Task to complete - Condense the paragraph in the Batman discussion below that begins "I'm a big fan of the Nolan trilogy" into a short bulleted list that keeps its main points.

### Text shown

Be it in the movie or the in the comic book. He always appeared very boring,depressing and an all-around unlikeable character. Do you think the franchise would do better if they had replace the main character. I also think Christian Bale was perfect for that character, they are both dreadfully boring.

by Anonymousreply 3809/29/2013

Batman is represented in many forms. Find an animation that is voiced by Kevin Conroy playing Batman...he captures the character the best, in my opinion.

by Anonymousreply 104/30/2013

When I was a boy, the superheroes seemed happier. Nowadays, it seems everybody always has to be brooding. Boring! It's men in capes -- have some fucking fun with it!

by Anonymousreply 204/30/2013

Yes. I dislike him greatly, except the campy TV show version, and the "gay" Joel Schumaker ridiculous film, 'Batman Forever.'

by Anonymousreply 304/30/2013


by Anonymousreply 404/30/2013


by Anonymousreply 504/30/2013

He was much better when Dick Grayson took over for him a couple of years back in the comics.

by Anonymousreply 604/30/2013

Liked Keaton better. He was as depressed but there was also wit to his performance, and a sense of the manic. He *looked* nuts.

Bale just feels monotonous. And that voice...ugh.

by Anonymousreply 704/30/2013

Batman is the only comic I've ever liked. I like my man dark and damaged.

by Anonymousreply 804/30/2013

I can't stand the Christopher Nolan or Joel Schumacher versions, but the Tim Burton helmed versions I could watch over and over.

by Anonymousreply 904/30/2013

I liked him quite a bit before Crisis on Infinite Earths in the mid-80s; then the writers at DC went overboard in making him fascistic and nasty (inspired by the success of The Dark Knight Returns series by Frank Miller).

by Anonymousreply 1004/30/2013

Well he's no Superman.

by Anonymousreply 1104/30/2013

I'm a big fan of the Nolan trilogy. Complicated, dark, explores moral dilemmas, food for thought, but still has heart, Batman still has the heart of a hero, and goodness prevails in the end. So, depressing? Not to me, I found it touching. I never read any original Batman comics though.

I also loved The Avengers; a big blast of funny, ass-kicking superheroes.

######
### Data entries

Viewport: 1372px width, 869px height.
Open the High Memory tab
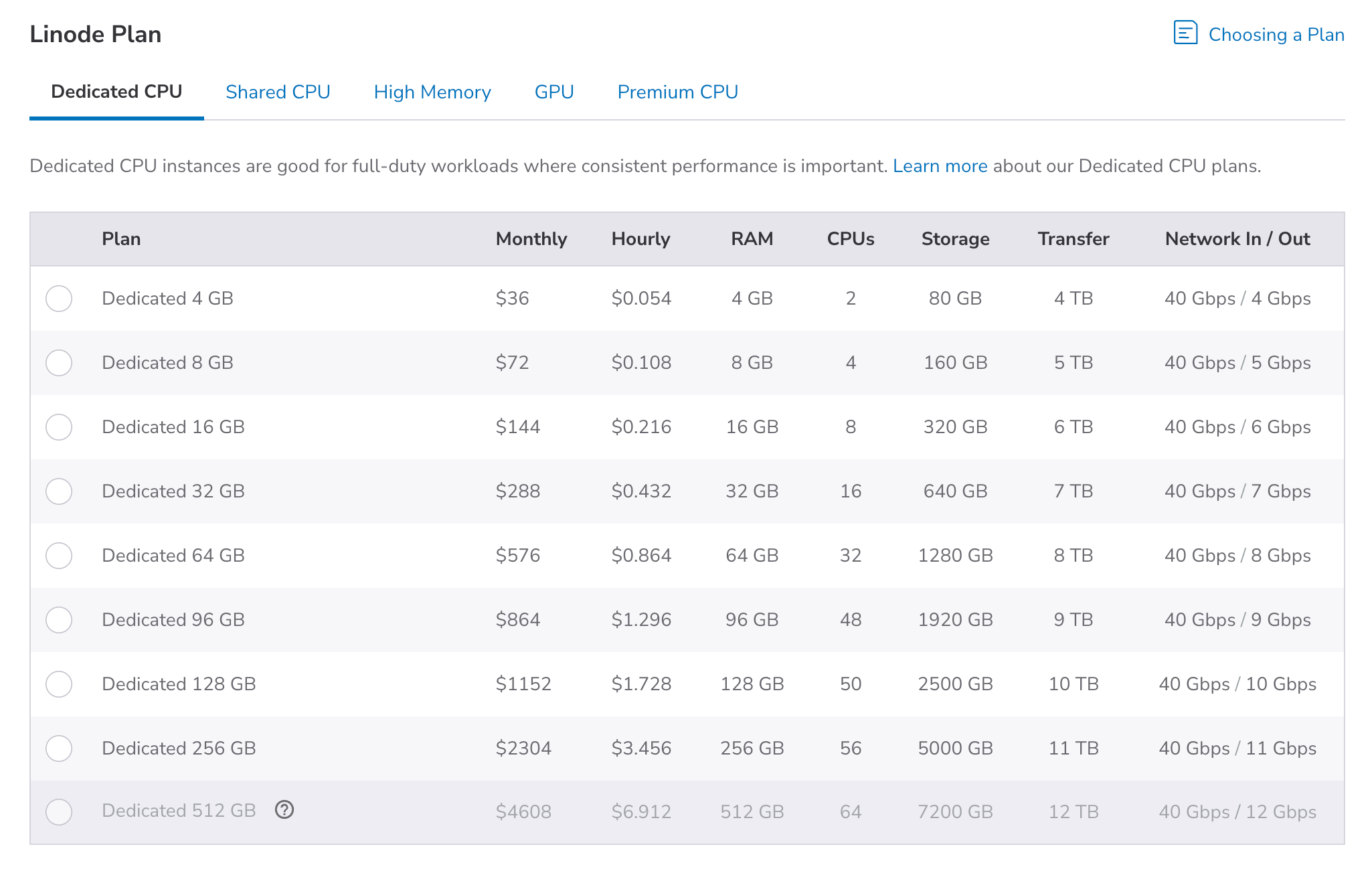click(432, 92)
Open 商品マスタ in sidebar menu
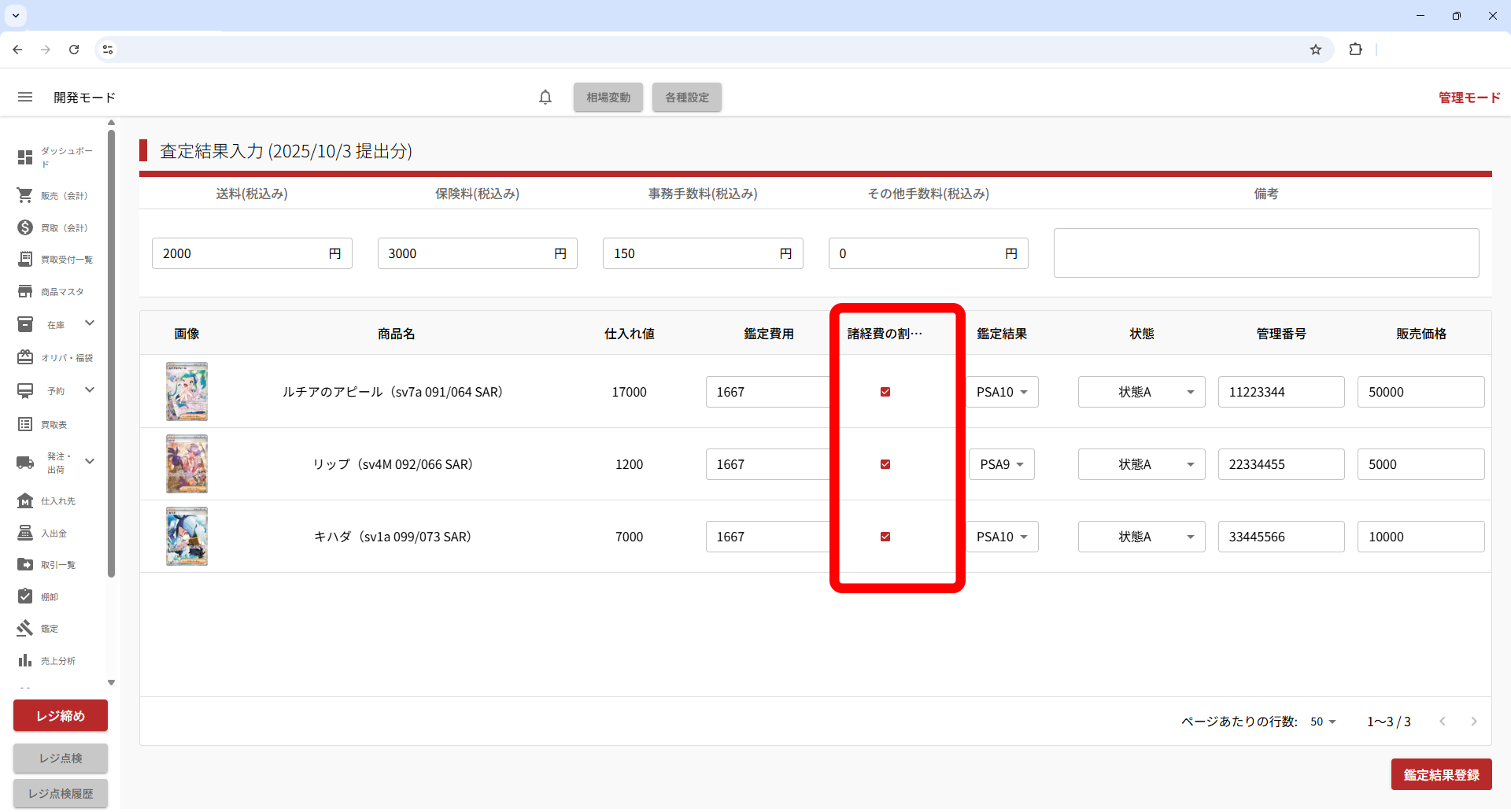Screen dimensions: 1511x812 coord(61,292)
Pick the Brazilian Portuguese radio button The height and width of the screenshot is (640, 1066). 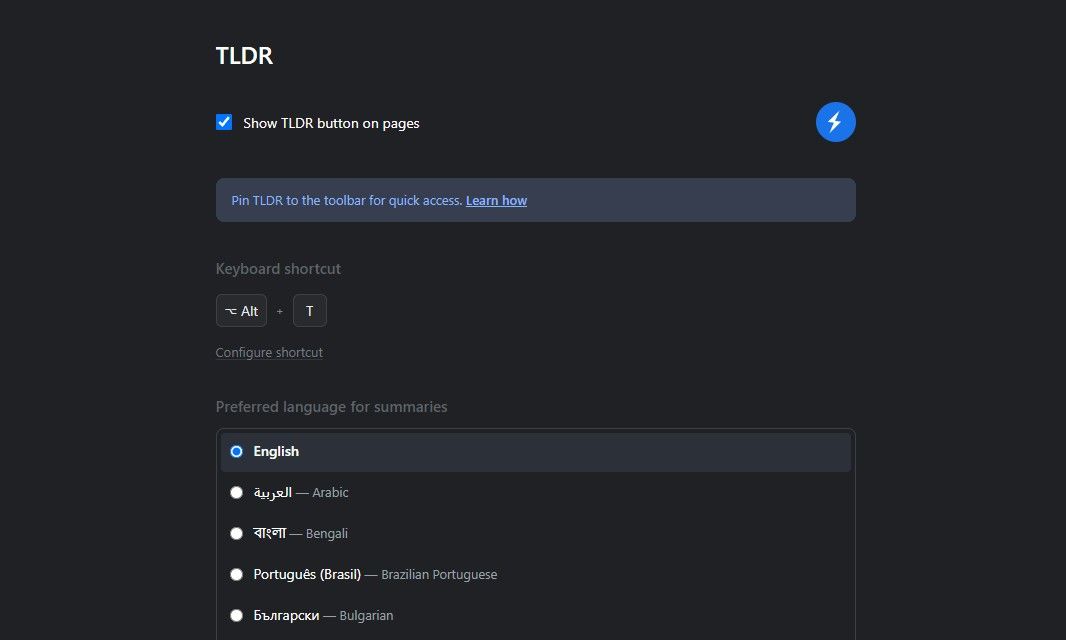236,575
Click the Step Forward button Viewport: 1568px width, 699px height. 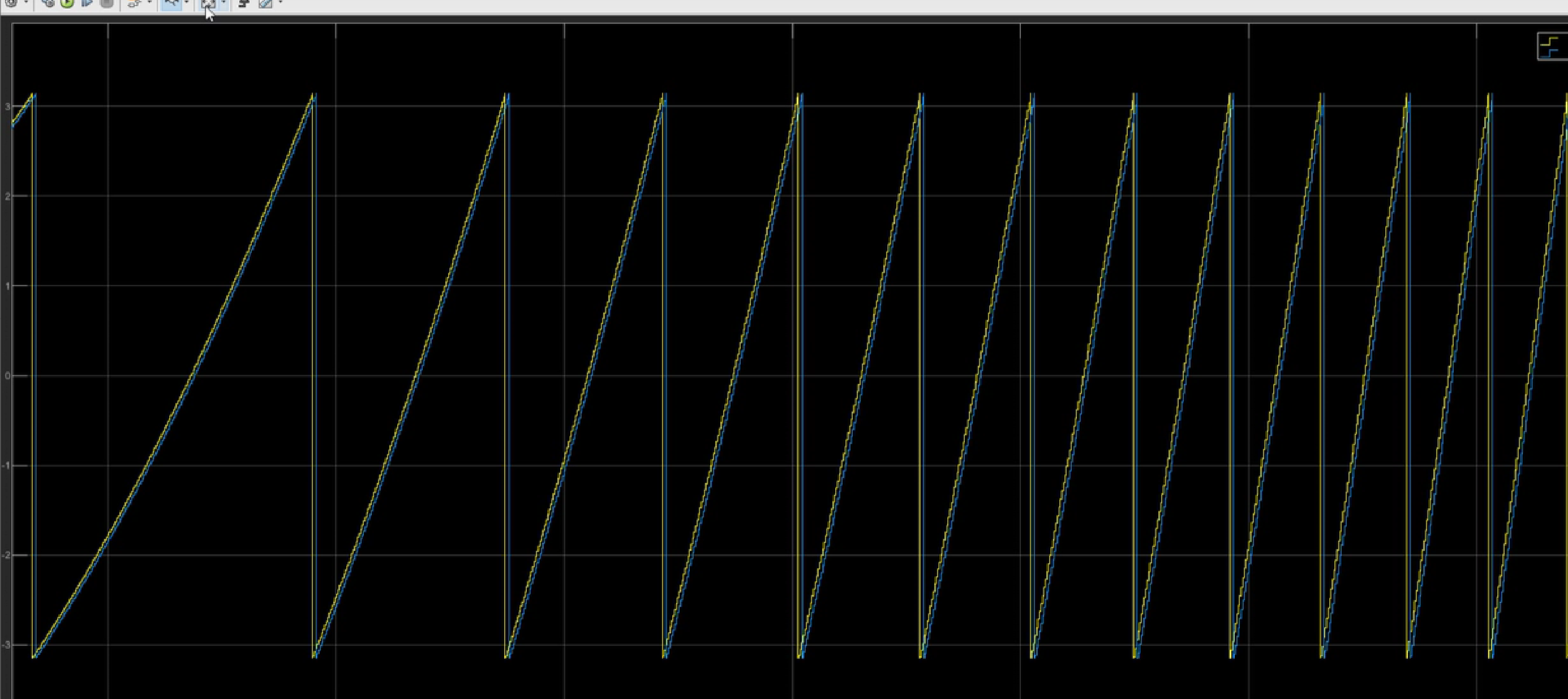87,3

######

Answer for this exercise -
- The writer is a big fan of the Nolan trilogy.
- The films are complicated and dark, explore moral dilemmas, and give food for thought, but still have heart.
- Batman keeps the heart of a hero, and goodness prevails in the end.
- The writer finds the trilogy touching, not depressing.
- The writer never read any original Batman comics.